Espaços seguros e redes comunitárias: A ampliação de espaços autônomos, como clubes intergeracionais, grupos de convivência e casas de acolhimento, é fundamental para reconhecer as demandas específicas de quem envelheceu fora do armário.
Produção de dados e pesquisas: Iniciativas como o projeto “Vivacidade e Envelhecer com Orgulho” (UCB/CNPq) já começaram a mapear a realidade de LGBTQIA+ com 50+ em cidades como Brasília, São Paulo e João Pessoa. Mas é essencial intensificar esse tipo de trabalho, com recortes por região e grupos específicos.
Escrever sobre envelhecer enquanto LGBTQIA+ é também reconhecer trajetórias de resistência. Muitas dessas pessoas viveram repressão, preconceito e enfrentaram contextos familiares adversos. Hoje, ao celebrar suas identidades e afetos na velhice, reafirmam que envelhecer queer é, também, um ato político.

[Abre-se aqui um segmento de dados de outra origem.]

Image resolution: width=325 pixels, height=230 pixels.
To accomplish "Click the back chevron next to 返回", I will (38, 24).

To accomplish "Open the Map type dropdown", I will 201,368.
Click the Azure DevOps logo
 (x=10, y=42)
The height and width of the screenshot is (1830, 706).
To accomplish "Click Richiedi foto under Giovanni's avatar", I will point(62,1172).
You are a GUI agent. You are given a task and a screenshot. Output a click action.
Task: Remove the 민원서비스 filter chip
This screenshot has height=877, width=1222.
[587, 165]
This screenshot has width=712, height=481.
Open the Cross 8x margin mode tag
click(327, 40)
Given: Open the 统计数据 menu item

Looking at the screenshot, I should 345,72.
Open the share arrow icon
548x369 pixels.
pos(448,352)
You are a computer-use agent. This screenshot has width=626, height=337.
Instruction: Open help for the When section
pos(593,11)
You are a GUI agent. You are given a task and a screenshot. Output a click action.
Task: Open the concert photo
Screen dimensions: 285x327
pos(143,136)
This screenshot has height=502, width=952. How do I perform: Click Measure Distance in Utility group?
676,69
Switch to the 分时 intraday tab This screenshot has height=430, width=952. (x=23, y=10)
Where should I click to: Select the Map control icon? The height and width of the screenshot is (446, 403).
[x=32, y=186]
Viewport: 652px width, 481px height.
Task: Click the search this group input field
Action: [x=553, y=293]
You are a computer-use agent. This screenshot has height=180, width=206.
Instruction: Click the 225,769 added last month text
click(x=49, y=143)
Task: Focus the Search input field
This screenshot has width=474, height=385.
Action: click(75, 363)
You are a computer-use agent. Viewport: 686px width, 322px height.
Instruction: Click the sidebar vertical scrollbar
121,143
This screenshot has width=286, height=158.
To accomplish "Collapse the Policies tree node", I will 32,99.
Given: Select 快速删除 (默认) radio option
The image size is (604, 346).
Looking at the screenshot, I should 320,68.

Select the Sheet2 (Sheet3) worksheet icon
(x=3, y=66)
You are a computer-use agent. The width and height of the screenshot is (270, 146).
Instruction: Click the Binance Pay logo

O desafio é construir uma agenda que vá além da sobrevivência: que abrace a dignidade, ative direitos e valorize a descentralização das políticas públicas. É urgente garantir reconhecimento pleno — do SUS à cultura, do luto à sexualidade e aos cuidados finais. Envelhecer com orgulho, visibilidade e coletividade não pode ser exceção. Precisa ser um direito.